The thawing of a filesystem through sysrq-j loops infinitely as it incorrectly detects a thawed filesytsem as frozen and tries to unfreeze repeatedly. This is a regression caused by 4504230a71566785a05d3e6b53fa1ee071b864eb ("freeze_bdev: grab active reference to frozen superblocks") in that it no longer returned -EINVAL for superblocks that were not frozen.

Deeper problems arose on further inspection - filesystems frozen with freeze_super() could not be unfrozen by thaw_bdev() so emergency thawing didn't work on anything manually frozen, and deadlocks on sb->s_umount occur as superblocks are iterated in the emergency thaw with it already held for read.

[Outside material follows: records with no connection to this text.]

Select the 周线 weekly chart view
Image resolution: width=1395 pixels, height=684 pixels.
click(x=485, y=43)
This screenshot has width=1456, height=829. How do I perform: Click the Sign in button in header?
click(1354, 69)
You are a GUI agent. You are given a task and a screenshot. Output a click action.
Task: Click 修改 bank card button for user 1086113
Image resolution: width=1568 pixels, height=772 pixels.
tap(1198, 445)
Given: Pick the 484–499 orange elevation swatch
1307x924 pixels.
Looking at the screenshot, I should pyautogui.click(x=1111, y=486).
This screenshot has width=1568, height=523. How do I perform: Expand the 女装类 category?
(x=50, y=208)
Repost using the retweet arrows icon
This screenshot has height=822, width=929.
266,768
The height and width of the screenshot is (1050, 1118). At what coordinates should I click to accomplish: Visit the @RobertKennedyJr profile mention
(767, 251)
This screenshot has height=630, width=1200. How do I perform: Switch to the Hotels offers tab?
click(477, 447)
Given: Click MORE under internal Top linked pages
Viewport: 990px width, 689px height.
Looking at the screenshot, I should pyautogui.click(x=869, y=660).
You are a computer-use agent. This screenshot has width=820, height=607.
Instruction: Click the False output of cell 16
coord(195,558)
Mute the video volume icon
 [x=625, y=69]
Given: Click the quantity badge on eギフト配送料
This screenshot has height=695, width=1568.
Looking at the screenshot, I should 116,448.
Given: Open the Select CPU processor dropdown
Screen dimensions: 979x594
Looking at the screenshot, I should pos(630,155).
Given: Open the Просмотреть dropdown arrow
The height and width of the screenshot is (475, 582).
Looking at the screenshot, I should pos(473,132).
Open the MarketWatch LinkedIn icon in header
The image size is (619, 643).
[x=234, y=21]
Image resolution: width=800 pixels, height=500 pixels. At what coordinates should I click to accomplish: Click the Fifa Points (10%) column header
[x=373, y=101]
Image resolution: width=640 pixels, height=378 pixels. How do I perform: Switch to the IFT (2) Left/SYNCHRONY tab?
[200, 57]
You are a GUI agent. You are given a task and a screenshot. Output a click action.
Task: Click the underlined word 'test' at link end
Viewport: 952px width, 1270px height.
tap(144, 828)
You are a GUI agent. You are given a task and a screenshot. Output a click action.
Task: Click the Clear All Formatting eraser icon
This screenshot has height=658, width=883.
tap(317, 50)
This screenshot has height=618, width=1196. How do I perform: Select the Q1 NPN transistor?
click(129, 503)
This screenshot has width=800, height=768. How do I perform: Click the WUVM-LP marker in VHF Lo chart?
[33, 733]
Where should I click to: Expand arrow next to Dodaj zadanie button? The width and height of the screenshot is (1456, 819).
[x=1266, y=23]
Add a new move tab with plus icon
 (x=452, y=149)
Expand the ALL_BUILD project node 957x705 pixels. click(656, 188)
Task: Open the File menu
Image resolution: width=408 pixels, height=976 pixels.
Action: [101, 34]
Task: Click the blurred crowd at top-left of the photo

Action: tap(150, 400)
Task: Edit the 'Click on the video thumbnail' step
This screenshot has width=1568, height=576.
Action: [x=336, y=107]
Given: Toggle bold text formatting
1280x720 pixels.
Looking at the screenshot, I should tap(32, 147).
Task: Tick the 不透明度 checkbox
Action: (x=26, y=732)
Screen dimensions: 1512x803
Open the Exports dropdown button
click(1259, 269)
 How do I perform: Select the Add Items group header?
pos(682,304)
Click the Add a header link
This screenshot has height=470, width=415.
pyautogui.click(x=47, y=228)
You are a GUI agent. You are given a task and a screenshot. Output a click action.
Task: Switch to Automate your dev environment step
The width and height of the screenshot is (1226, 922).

Everywhere we freeze or thaw, we already have a superblock or can get one easily so could call freeze_super() directly. Hence we can kill the bdev level operations and move all the nesting infrastructure up into the superblock level so we have a single consistent interface.

Source: Re: 2.6.34 echo j > /proc/sysrq-trigger causes inifniteunfreeze/Thaw event at linux-kernel mailing list archive

kenorb

Posted 2011-11-22T17:38:50.147

Reputation: 16 795